The outlier on the right under “N/A or Other region” for public 4-year institution is likely representative of US Armed Forces academies which had their own classification in IPEDS for regions. It is also worth noting that in calculating the size of the student cohort and degree attainment, students who are called into active duty, injured or deceased are excluded from the data set, which would also impact the military colleges’ performance data.

df = finaldata_grouped
fig = px.histogram(df, x="region", y="pct_poorly_served", histfunc='avg',
             color='sectortype', barmode='group',
             height=400,
                  title="Percent of Students Not Earning a Degree in 8 Years, by Region")
fig.show()

These visualizations show generally little variation in terms of academic outcomes for the students served. There may be a slightly higher percentage of students who are “well-served” by Mid-Atlantic private universities, but this may, of course, be conflated with the academic competitiveness of gaining admissions to certain schools and a student’s past performance and aptitude.

Altogether, this study on U.S. universities and regional performance reveals the real depth of educational data and complexity in comparing school-to-school. As we know, student experiences vary based on their PK-12 educational preparation, household support and income, community resources and so many other factors that are out of the hands of the learner.

A more rigorous study could leverage IPEDS data on students’ SAT scores or high school GPAs, family income, post-college job placement or more to gauge the quality or impact of the university on student outcomes. It would also be interesting to dive into the specifics of one region, for example looking within the Mid Atlantic to surface deeper variation. The four-year university dataset included 2,846 colleges which are difficult to compare.
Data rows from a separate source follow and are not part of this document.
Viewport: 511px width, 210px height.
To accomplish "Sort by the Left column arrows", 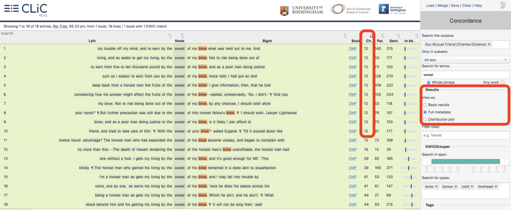I will (x=170, y=36).
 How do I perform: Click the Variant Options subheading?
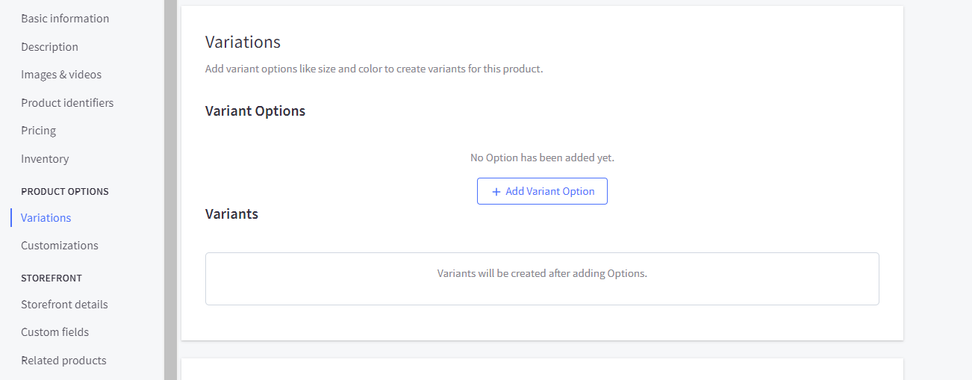tap(255, 111)
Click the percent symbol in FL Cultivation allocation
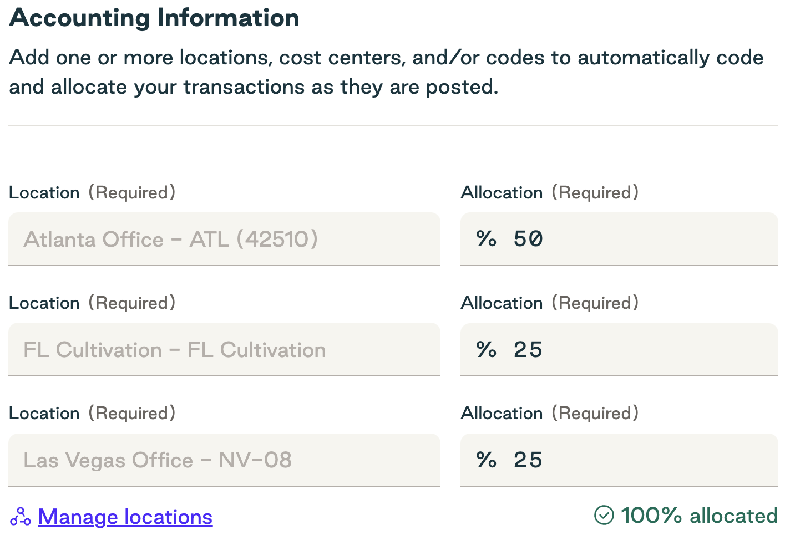Viewport: 790px width, 540px height. tap(487, 350)
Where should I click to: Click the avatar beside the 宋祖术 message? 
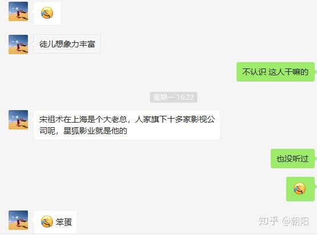[18, 120]
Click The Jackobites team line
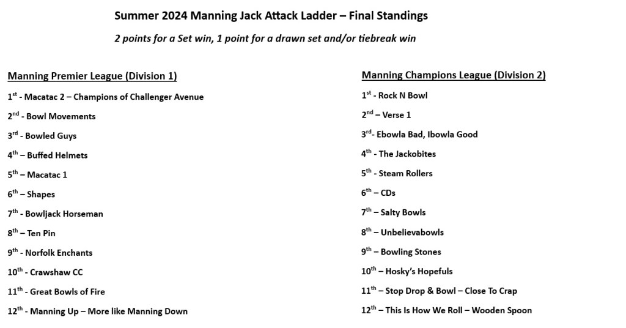The image size is (626, 328). [399, 154]
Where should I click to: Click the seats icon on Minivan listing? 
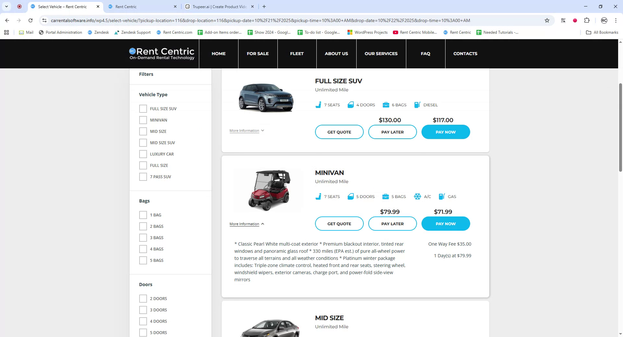(x=318, y=197)
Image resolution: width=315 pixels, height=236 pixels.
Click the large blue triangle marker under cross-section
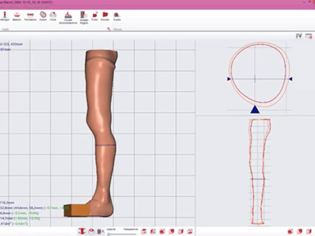click(x=255, y=109)
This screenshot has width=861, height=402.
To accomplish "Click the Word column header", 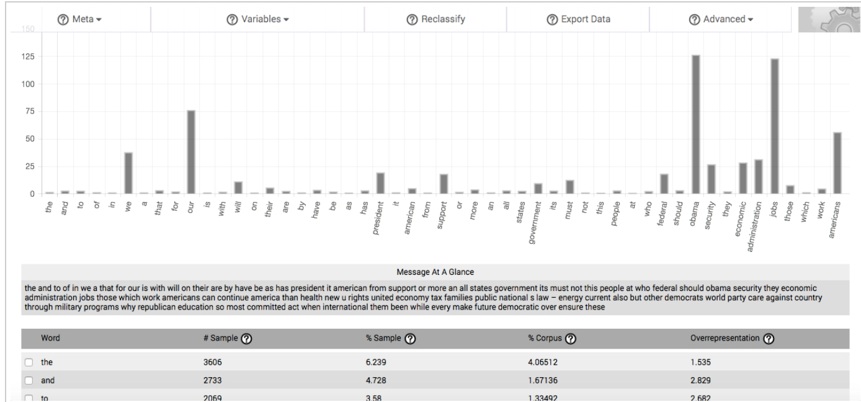I will click(x=50, y=338).
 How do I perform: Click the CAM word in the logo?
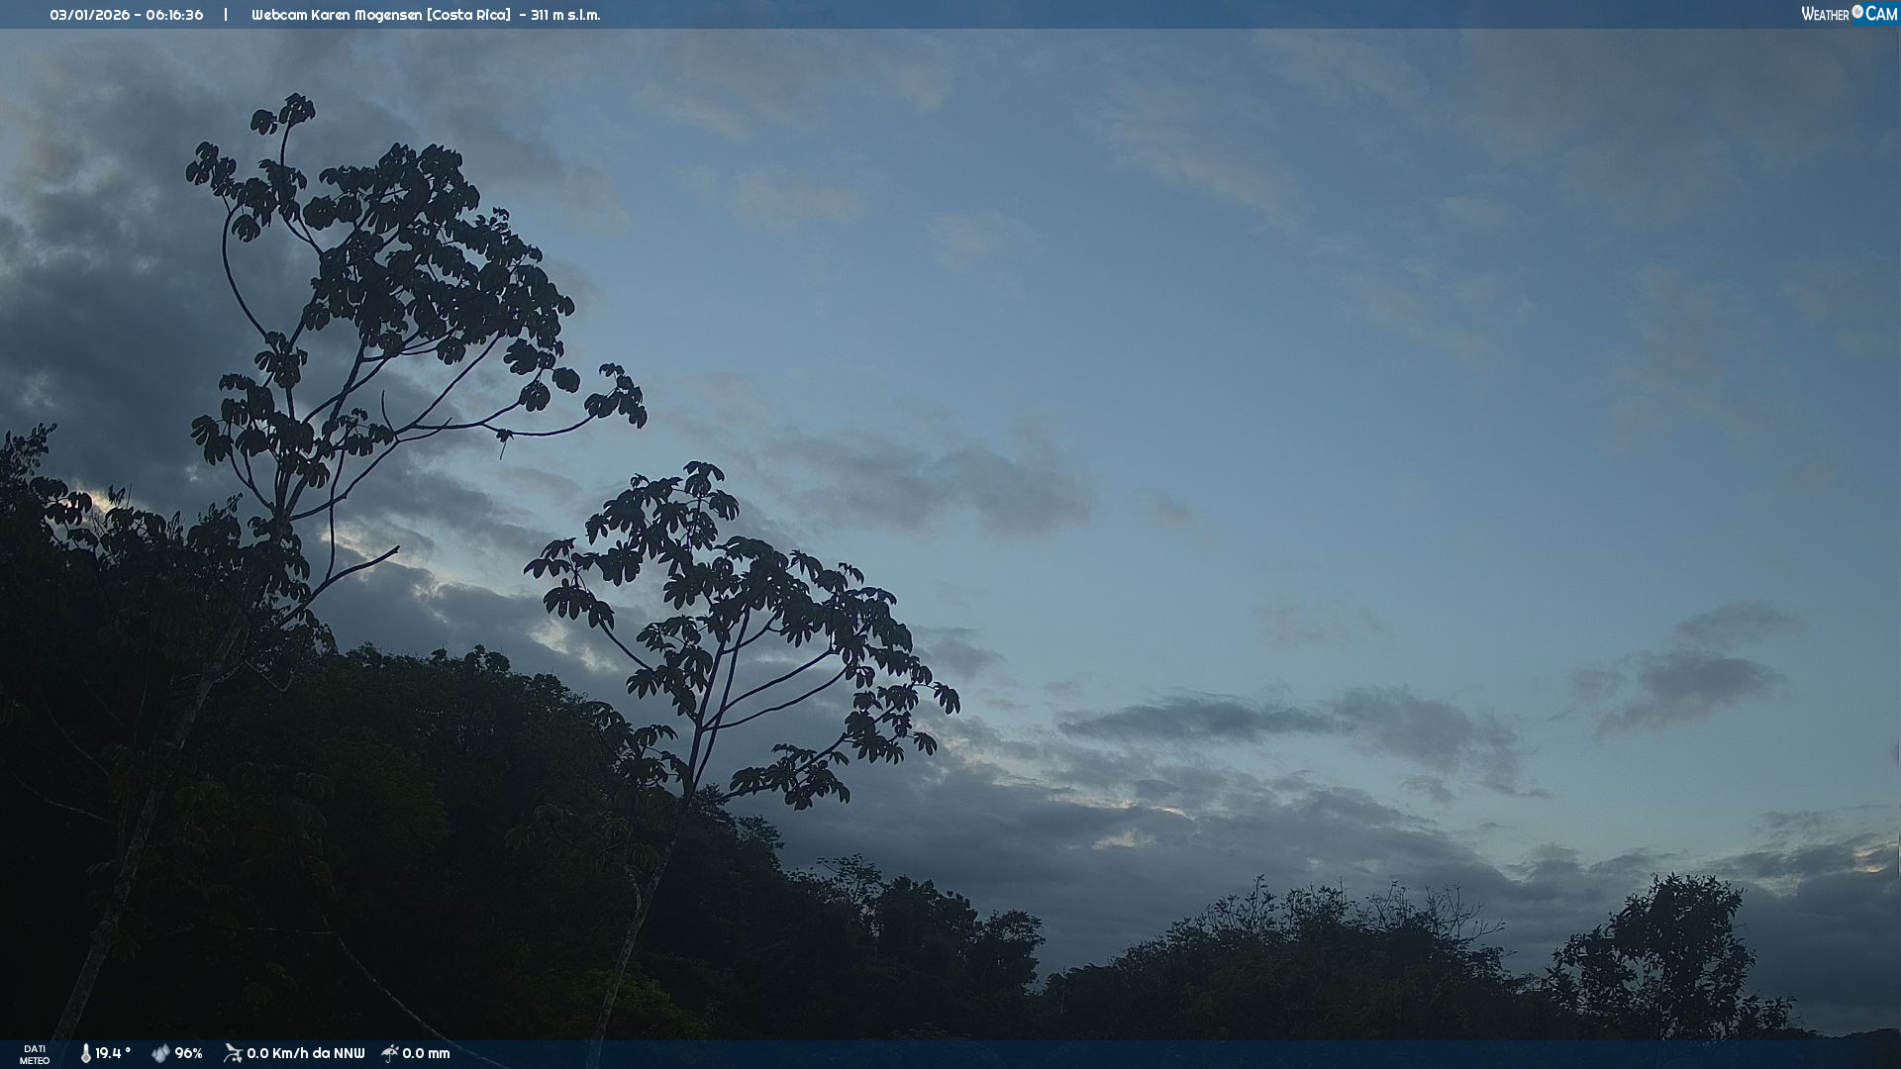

Personal note: I was glad to have the chance to engage with IPEDS data through this assignment as I will be graduating this month and working in postsecondary education consulting. This was my first foray into using this robust data set myself, though I’ve read countless studies that leverage the data. I know this is a very amateur first step to exploring here, but appreciated the chance to get more familiar with it and learn how to read the descriptions for variables a little more closely.